[Exercise aim] An exact copy of the entries below is the expected answer.

(Saved entries)
-- Opening Marker --
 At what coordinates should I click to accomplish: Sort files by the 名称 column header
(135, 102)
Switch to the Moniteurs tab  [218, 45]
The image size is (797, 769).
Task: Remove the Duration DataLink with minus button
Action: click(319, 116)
-- Closing Marker --
[Result of this exercise]
 At what coordinates should I click to accomplish: Sort files by the 名称 column header
(135, 102)
Switch to the Moniteurs tab  [218, 45]
The image size is (797, 769).
Task: Remove the Duration DataLink with minus button
Action: click(319, 116)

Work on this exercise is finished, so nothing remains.